## What you have to do:
Copy exactly the lines of the data below that run from the line holding "Publish the form" through the line holding "Task: Click the 8:00 AM time axis label", both ends included.

Segment Start: Supplied material

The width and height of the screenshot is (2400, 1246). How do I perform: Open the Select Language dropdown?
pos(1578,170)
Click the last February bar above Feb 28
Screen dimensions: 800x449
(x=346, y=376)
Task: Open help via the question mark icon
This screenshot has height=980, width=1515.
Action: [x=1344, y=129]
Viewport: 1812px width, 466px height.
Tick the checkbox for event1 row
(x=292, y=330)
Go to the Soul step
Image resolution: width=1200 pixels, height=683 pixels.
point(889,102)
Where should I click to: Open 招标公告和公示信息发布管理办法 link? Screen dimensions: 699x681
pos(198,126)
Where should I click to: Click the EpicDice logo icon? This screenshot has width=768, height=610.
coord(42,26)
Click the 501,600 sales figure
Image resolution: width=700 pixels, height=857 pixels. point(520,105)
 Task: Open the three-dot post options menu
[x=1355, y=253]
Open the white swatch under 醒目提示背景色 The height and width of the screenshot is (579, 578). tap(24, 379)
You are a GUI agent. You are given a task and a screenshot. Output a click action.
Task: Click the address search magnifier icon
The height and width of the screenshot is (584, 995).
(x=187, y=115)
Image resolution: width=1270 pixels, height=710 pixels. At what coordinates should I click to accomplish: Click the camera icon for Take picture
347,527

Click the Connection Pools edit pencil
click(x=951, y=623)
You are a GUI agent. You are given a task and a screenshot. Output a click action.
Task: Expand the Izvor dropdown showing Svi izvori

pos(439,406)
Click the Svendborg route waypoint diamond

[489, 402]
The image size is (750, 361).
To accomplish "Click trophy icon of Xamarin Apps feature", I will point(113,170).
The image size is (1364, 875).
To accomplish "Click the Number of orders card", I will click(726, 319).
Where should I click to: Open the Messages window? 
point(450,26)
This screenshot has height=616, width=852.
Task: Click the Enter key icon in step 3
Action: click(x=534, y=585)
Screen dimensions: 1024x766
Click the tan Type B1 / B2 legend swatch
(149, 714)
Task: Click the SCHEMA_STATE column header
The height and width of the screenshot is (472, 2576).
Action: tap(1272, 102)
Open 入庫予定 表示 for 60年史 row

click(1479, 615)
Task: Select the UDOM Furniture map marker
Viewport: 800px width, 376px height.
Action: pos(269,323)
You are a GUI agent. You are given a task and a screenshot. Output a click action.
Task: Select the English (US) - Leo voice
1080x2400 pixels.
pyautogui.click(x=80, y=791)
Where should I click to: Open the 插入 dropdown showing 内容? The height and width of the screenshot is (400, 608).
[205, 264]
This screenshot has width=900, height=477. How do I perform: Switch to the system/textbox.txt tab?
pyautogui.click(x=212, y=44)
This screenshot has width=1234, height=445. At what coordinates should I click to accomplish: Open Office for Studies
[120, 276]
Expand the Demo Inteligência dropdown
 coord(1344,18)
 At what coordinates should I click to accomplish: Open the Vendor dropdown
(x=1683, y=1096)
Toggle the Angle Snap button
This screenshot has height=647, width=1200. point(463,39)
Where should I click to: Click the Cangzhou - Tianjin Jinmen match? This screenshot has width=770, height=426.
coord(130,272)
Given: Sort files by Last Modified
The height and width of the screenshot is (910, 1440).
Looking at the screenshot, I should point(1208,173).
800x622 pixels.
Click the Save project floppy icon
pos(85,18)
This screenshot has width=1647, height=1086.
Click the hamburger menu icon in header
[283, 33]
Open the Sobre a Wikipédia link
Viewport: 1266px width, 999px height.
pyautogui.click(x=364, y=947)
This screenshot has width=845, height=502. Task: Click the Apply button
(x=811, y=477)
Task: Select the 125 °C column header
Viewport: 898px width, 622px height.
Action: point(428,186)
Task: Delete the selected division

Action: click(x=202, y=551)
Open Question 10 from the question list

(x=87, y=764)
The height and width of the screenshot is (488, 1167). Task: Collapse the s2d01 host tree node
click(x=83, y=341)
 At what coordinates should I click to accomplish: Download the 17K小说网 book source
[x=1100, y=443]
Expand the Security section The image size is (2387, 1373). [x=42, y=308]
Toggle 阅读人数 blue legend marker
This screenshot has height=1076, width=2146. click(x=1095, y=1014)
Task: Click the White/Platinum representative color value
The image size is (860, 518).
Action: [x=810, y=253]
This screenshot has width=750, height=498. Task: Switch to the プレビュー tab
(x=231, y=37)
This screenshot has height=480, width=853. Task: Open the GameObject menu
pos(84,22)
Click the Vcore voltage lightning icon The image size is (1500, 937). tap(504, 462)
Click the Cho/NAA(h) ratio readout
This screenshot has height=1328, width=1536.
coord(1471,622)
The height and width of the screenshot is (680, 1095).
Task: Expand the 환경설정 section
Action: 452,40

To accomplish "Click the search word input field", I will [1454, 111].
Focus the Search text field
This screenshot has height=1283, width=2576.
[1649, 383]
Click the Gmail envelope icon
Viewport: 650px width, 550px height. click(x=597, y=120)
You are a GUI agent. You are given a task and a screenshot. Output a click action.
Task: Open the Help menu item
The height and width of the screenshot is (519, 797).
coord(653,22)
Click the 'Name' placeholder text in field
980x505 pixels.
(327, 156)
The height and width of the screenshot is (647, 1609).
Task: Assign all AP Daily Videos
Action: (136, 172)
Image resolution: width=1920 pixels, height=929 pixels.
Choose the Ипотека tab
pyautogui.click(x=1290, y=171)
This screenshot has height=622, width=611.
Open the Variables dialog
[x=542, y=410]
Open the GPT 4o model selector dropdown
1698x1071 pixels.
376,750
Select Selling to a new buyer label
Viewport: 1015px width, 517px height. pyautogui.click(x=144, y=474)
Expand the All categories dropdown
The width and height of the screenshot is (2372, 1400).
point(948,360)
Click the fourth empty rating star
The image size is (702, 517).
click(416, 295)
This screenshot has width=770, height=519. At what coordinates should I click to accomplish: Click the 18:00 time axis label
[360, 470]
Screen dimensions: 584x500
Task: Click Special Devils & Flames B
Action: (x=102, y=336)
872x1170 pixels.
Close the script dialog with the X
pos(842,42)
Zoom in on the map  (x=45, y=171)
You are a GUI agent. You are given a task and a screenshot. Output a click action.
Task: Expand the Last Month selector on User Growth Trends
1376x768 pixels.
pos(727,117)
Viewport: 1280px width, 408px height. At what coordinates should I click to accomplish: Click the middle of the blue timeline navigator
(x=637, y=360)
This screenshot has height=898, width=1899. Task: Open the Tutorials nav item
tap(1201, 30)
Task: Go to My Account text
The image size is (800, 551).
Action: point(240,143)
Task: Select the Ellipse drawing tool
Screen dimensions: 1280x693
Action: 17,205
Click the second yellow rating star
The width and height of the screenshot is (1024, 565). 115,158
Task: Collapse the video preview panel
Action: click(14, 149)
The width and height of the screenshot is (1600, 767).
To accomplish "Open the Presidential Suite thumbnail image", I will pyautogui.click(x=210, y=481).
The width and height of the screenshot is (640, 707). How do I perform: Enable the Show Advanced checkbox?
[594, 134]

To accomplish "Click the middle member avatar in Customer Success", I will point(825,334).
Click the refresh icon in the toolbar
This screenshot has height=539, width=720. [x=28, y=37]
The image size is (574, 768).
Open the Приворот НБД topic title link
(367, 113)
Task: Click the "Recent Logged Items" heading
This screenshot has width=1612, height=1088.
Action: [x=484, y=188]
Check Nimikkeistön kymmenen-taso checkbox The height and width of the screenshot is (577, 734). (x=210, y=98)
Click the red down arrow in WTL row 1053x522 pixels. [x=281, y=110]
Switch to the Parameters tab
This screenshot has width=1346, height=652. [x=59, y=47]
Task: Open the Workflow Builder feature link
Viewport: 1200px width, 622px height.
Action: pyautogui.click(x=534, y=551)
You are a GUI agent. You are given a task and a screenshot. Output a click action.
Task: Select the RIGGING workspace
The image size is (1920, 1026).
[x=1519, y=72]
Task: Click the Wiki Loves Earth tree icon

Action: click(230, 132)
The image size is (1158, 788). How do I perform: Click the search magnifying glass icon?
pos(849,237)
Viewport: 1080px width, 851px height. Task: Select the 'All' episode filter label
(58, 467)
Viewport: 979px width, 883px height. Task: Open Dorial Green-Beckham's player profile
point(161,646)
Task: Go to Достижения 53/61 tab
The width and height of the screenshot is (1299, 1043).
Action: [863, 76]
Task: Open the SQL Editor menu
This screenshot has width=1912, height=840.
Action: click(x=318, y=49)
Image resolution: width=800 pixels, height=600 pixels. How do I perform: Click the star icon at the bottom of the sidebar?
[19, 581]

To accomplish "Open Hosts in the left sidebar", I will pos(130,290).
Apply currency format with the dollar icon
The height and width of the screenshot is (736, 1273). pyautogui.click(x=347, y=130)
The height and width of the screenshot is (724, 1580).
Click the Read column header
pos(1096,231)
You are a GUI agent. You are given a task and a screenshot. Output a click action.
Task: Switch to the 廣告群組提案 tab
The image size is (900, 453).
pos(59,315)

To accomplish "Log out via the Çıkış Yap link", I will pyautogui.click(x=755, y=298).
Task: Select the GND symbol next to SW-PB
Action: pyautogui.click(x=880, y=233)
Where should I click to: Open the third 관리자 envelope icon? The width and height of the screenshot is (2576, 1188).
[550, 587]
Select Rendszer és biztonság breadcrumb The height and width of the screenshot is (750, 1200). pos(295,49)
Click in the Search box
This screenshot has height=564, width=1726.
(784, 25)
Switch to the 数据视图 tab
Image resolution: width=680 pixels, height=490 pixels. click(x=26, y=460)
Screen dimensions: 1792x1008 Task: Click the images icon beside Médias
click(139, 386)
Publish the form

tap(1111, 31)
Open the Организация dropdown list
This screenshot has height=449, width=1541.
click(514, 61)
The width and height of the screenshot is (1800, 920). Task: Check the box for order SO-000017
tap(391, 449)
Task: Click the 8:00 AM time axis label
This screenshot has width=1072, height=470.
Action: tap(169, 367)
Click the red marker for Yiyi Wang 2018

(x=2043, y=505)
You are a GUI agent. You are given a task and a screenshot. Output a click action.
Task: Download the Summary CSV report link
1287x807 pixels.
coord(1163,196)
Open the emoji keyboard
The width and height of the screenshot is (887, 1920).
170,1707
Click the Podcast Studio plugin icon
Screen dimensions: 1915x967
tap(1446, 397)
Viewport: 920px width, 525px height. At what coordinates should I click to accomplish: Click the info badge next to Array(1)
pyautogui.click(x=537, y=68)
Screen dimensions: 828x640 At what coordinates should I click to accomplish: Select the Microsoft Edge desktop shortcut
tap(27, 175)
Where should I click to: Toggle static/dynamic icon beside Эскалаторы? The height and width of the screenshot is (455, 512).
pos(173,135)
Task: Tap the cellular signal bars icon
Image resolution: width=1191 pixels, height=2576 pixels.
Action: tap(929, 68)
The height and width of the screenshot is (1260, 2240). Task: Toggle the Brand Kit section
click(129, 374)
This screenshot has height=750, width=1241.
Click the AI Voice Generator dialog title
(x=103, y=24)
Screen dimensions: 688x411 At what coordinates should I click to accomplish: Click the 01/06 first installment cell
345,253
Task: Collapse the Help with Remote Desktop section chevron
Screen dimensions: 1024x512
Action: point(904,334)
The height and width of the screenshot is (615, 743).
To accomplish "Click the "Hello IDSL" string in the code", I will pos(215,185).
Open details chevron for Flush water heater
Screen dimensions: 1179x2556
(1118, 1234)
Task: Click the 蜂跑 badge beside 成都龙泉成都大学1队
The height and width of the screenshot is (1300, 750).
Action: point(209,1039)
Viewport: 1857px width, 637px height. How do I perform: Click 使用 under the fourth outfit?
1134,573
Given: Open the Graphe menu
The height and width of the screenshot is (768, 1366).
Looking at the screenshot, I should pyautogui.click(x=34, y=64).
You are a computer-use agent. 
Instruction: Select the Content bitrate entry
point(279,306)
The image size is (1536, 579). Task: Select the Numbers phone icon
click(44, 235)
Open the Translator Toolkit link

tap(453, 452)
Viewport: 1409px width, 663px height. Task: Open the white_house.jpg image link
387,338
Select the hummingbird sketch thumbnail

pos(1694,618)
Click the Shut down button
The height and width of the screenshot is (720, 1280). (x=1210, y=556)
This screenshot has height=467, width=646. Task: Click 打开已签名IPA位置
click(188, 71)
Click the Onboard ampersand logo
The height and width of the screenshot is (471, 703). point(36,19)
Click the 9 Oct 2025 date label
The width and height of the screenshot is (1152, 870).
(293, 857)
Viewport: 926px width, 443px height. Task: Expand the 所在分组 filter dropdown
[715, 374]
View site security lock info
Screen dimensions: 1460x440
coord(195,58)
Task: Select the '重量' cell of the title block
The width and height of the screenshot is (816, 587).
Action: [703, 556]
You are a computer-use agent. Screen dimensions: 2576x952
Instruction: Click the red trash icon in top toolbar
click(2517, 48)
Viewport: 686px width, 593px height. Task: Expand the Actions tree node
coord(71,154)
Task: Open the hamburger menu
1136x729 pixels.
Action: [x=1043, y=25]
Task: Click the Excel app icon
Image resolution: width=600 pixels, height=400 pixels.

Segment End: Supplied material

## Solution to this problem:
Publish the form

tap(1111, 31)
Open the Организация dropdown list
This screenshot has height=449, width=1541.
click(514, 61)
The width and height of the screenshot is (1800, 920). Task: Check the box for order SO-000017
tap(391, 449)
Task: Click the 8:00 AM time axis label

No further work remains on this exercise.